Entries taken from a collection

——————————

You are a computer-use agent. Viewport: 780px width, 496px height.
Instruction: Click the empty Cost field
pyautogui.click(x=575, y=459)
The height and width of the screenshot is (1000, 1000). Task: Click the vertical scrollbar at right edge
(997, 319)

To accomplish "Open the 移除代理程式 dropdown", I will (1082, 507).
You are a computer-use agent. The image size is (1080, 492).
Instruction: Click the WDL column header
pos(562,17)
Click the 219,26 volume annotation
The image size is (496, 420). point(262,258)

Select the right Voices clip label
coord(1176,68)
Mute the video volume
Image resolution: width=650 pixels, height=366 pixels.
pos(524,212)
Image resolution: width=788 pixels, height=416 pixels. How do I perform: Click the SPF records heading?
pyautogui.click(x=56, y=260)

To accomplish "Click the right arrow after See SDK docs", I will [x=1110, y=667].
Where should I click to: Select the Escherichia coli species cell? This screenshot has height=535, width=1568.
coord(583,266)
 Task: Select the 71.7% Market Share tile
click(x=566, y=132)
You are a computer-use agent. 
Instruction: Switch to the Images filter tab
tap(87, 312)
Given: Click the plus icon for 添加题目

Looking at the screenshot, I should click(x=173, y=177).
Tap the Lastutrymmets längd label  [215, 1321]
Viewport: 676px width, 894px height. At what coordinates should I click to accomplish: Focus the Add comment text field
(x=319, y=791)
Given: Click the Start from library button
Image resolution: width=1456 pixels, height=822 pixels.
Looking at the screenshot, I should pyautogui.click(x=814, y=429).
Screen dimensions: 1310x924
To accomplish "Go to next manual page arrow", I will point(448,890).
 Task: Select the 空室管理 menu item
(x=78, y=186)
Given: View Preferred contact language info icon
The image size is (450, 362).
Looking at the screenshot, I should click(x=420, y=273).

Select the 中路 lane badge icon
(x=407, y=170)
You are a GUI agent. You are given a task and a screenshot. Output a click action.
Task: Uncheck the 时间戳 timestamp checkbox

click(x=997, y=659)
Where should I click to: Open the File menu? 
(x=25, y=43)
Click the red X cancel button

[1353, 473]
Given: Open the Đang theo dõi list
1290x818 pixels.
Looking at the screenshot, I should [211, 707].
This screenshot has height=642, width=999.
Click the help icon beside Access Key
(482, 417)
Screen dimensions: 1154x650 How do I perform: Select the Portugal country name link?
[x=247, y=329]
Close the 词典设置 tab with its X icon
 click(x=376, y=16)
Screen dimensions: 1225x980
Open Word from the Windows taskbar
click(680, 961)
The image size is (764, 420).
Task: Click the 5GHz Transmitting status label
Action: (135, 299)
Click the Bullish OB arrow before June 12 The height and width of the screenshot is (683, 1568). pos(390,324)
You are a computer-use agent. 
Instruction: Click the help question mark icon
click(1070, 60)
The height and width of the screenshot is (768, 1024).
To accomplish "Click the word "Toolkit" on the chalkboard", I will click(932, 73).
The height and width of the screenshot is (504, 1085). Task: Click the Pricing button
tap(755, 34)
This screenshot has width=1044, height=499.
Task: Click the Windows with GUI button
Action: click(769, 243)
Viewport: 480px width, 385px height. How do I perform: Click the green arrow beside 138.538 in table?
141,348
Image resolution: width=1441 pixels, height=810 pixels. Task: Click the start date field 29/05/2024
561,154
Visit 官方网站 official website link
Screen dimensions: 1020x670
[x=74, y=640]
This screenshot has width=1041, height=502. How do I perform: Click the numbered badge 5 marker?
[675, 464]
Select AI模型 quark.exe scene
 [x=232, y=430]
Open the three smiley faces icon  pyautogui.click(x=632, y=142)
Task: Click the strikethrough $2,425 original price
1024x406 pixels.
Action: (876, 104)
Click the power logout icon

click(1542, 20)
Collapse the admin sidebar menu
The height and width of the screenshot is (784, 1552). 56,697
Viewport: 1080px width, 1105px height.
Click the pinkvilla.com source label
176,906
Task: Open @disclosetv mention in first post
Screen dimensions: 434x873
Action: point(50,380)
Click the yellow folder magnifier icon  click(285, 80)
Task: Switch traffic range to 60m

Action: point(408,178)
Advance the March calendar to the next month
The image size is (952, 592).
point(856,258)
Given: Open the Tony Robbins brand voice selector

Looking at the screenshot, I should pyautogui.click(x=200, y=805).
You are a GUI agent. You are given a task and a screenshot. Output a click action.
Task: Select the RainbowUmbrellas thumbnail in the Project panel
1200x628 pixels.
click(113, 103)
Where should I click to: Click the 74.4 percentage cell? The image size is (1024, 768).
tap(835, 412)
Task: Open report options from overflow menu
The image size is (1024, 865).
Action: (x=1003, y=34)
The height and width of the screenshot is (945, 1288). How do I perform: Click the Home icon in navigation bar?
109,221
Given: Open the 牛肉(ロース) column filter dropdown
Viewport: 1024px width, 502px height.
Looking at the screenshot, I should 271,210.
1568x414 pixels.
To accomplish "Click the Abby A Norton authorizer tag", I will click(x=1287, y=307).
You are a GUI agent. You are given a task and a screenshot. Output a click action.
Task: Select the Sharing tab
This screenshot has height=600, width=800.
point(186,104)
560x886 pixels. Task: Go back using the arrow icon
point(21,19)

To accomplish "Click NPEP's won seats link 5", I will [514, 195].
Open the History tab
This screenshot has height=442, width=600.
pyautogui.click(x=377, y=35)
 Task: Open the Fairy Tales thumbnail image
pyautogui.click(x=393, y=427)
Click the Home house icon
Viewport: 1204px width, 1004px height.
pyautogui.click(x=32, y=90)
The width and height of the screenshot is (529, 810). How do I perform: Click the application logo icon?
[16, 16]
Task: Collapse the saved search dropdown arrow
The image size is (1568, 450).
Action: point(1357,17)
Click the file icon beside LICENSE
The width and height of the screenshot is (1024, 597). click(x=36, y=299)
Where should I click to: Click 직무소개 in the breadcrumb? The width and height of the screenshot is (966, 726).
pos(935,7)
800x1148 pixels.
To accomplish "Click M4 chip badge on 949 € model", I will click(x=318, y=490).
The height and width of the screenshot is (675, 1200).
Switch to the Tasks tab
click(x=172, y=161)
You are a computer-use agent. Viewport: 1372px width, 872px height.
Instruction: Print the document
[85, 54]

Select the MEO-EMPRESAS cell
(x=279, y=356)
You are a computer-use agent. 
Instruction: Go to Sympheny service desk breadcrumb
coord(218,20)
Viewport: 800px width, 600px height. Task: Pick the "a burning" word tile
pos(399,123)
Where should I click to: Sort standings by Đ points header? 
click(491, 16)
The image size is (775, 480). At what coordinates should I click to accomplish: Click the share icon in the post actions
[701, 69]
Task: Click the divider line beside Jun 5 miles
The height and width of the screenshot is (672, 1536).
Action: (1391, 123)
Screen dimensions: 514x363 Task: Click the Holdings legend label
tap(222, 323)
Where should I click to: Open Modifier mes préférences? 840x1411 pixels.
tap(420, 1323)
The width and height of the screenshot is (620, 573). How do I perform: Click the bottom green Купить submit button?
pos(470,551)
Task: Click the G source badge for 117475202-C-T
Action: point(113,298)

——————————

▶ Your assignment
Repeat each entry above, keeping every word exact.

▶ Written answer
You are a computer-use agent. Viewport: 780px width, 496px height.
Instruction: Click the empty Cost field
pyautogui.click(x=575, y=459)
The height and width of the screenshot is (1000, 1000). Task: Click the vertical scrollbar at right edge
(997, 319)

To accomplish "Open the 移除代理程式 dropdown", I will (1082, 507).
You are a computer-use agent. The image size is (1080, 492).
Instruction: Click the WDL column header
pos(562,17)
Click the 219,26 volume annotation
The image size is (496, 420). point(262,258)

Select the right Voices clip label
coord(1176,68)
Mute the video volume
Image resolution: width=650 pixels, height=366 pixels.
pos(524,212)
Image resolution: width=788 pixels, height=416 pixels. How do I perform: Click the SPF records heading?
pyautogui.click(x=56, y=260)

To accomplish "Click the right arrow after See SDK docs", I will [x=1110, y=667].
Where should I click to: Select the Escherichia coli species cell? This screenshot has height=535, width=1568.
coord(583,266)
 Task: Select the 71.7% Market Share tile
click(x=566, y=132)
You are a computer-use agent. 
Instruction: Switch to the Images filter tab
tap(87, 312)
Given: Click the plus icon for 添加题目

Looking at the screenshot, I should click(x=173, y=177).
Tap the Lastutrymmets längd label  [215, 1321]
Viewport: 676px width, 894px height. At what coordinates should I click to accomplish: Focus the Add comment text field
(x=319, y=791)
Given: Click the Start from library button
Image resolution: width=1456 pixels, height=822 pixels.
Looking at the screenshot, I should pyautogui.click(x=814, y=429).
Screen dimensions: 1310x924
To accomplish "Go to next manual page arrow", I will point(448,890).
 Task: Select the 空室管理 menu item
(x=78, y=186)
Given: View Preferred contact language info icon
The image size is (450, 362).
Looking at the screenshot, I should click(x=420, y=273).

Select the 中路 lane badge icon
(x=407, y=170)
You are a GUI agent. You are given a task and a screenshot. Output a click action.
Task: Uncheck the 时间戳 timestamp checkbox

click(x=997, y=659)
Where should I click to: Open the File menu? 
(x=25, y=43)
Click the red X cancel button

[1353, 473]
Given: Open the Đang theo dõi list
1290x818 pixels.
Looking at the screenshot, I should [211, 707].
This screenshot has height=642, width=999.
Click the help icon beside Access Key
(482, 417)
Screen dimensions: 1154x650 How do I perform: Select the Portugal country name link?
[x=247, y=329]
Close the 词典设置 tab with its X icon
 click(x=376, y=16)
Screen dimensions: 1225x980
Open Word from the Windows taskbar
click(680, 961)
The image size is (764, 420).
Task: Click the 5GHz Transmitting status label
Action: (135, 299)
Click the Bullish OB arrow before June 12 The height and width of the screenshot is (683, 1568). pos(390,324)
You are a computer-use agent. 
Instruction: Click the help question mark icon
click(1070, 60)
The height and width of the screenshot is (768, 1024).
To accomplish "Click the word "Toolkit" on the chalkboard", I will click(932, 73).
The height and width of the screenshot is (504, 1085). Task: Click the Pricing button
tap(755, 34)
This screenshot has width=1044, height=499.
Task: Click the Windows with GUI button
Action: click(769, 243)
Viewport: 480px width, 385px height. How do I perform: Click the green arrow beside 138.538 in table?
141,348
Image resolution: width=1441 pixels, height=810 pixels. Task: Click the start date field 29/05/2024
561,154
Visit 官方网站 official website link
Screen dimensions: 1020x670
[x=74, y=640]
This screenshot has width=1041, height=502. How do I perform: Click the numbered badge 5 marker?
[675, 464]
Select AI模型 quark.exe scene
 [x=232, y=430]
Open the three smiley faces icon  pyautogui.click(x=632, y=142)
Task: Click the strikethrough $2,425 original price
1024x406 pixels.
Action: (876, 104)
Click the power logout icon

click(1542, 20)
Collapse the admin sidebar menu
The height and width of the screenshot is (784, 1552). 56,697
Viewport: 1080px width, 1105px height.
Click the pinkvilla.com source label
176,906
Task: Open @disclosetv mention in first post
Screen dimensions: 434x873
Action: point(50,380)
Click the yellow folder magnifier icon  click(285, 80)
Task: Switch traffic range to 60m

Action: point(408,178)
Advance the March calendar to the next month
The image size is (952, 592).
point(856,258)
Given: Open the Tony Robbins brand voice selector

Looking at the screenshot, I should pyautogui.click(x=200, y=805).
You are a GUI agent. You are given a task and a screenshot. Output a click action.
Task: Select the RainbowUmbrellas thumbnail in the Project panel
1200x628 pixels.
click(113, 103)
Where should I click to: Click the 74.4 percentage cell? The image size is (1024, 768).
tap(835, 412)
Task: Open report options from overflow menu
The image size is (1024, 865).
Action: (x=1003, y=34)
The height and width of the screenshot is (945, 1288). How do I perform: Click the Home icon in navigation bar?
109,221
Given: Open the 牛肉(ロース) column filter dropdown
Viewport: 1024px width, 502px height.
Looking at the screenshot, I should 271,210.
1568x414 pixels.
To accomplish "Click the Abby A Norton authorizer tag", I will click(x=1287, y=307).
You are a GUI agent. You are given a task and a screenshot. Output a click action.
Task: Select the Sharing tab
This screenshot has height=600, width=800.
point(186,104)
560x886 pixels. Task: Go back using the arrow icon
point(21,19)

To accomplish "Click NPEP's won seats link 5", I will [514, 195].
Open the History tab
This screenshot has height=442, width=600.
pyautogui.click(x=377, y=35)
 Task: Open the Fairy Tales thumbnail image
pyautogui.click(x=393, y=427)
Click the Home house icon
Viewport: 1204px width, 1004px height.
pyautogui.click(x=32, y=90)
The width and height of the screenshot is (529, 810). How do I perform: Click the application logo icon?
[16, 16]
Task: Collapse the saved search dropdown arrow
The image size is (1568, 450).
Action: point(1357,17)
Click the file icon beside LICENSE
The width and height of the screenshot is (1024, 597). click(x=36, y=299)
Where should I click to: Click 직무소개 in the breadcrumb? The width and height of the screenshot is (966, 726).
pos(935,7)
800x1148 pixels.
To accomplish "Click M4 chip badge on 949 € model", I will click(x=318, y=490).
The height and width of the screenshot is (675, 1200).
Switch to the Tasks tab
click(x=172, y=161)
You are a computer-use agent. Viewport: 1372px width, 872px height.
Instruction: Print the document
[85, 54]

Select the MEO-EMPRESAS cell
(x=279, y=356)
You are a computer-use agent. 
Instruction: Go to Sympheny service desk breadcrumb
coord(218,20)
Viewport: 800px width, 600px height. Task: Pick the "a burning" word tile
pos(399,123)
Where should I click to: Sort standings by Đ points header? 
click(491, 16)
The image size is (775, 480). At what coordinates should I click to accomplish: Click the share icon in the post actions
[701, 69]
Task: Click the divider line beside Jun 5 miles
The height and width of the screenshot is (672, 1536).
Action: (1391, 123)
Screen dimensions: 514x363 Task: Click the Holdings legend label
tap(222, 323)
Where should I click to: Open Modifier mes préférences? 840x1411 pixels.
tap(420, 1323)
The width and height of the screenshot is (620, 573). How do I perform: Click the bottom green Купить submit button?
pos(470,551)
Task: Click the G source badge for 117475202-C-T
Action: point(113,298)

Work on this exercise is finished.